Wednesday, May 14, 2008

Static vs. Dynamic Languages

One permatopic across programming blogs is the good ol' static-vs-dynamic languages debate. Static languages (like C, C++, C#, C--, Java, etc.) require variables to have type declarations primarily to generate compiled code and secondarily to catch errors or emit warnings at compile time. Dynamic languages (like Perl, Python, PHP, Ruby, Tcl, Lisp, Scheme, Smalltalk, etc.) do away with all those needless keystrokes, allow programmers to be more productive, and generally aren't as dangerous as the C-programmers would have you believe. Furthermore, dynamic language programmers are quick to point out that any real program in a static language requires typecasting, which throws all of the "guarantees" out the window, and bring in all of the "dangers" of dynamic languages with none of the benefits.
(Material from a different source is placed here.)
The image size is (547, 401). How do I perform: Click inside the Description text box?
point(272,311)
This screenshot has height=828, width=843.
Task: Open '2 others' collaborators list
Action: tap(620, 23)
However, this debate isn't limited to these opposite points of view. There's another perspective, which I heard from Mark-Jason Dominus about a decade ago: static typing in languages like C and Pascal isn't really static typing! (Correction: Mark actually said that "strong" typing in C and Pascal isn't really strong typing.)

The kind of static typing supported by C, its ancestors and its descendants, dates back to the 1950s and Fortran (or, rather FORTRAN, since lower case letters hadn't been invented yet). Type annotations in these languages are guides to the compiler in how much storage to allocate for each variable. Eventually, compilers began to emit warnings or compiler errors mixing variables of incompatible types (like floating point numbers and strings), because those kinds of operation don't make sense. If the irksome compiler gets in your way, you can always tell the it to shut up and do the operation anyway and maybe let the program crash at runtime. Or maybe silently corrupt data. Or maybe something completely different. None of which makes much sense, but there you go.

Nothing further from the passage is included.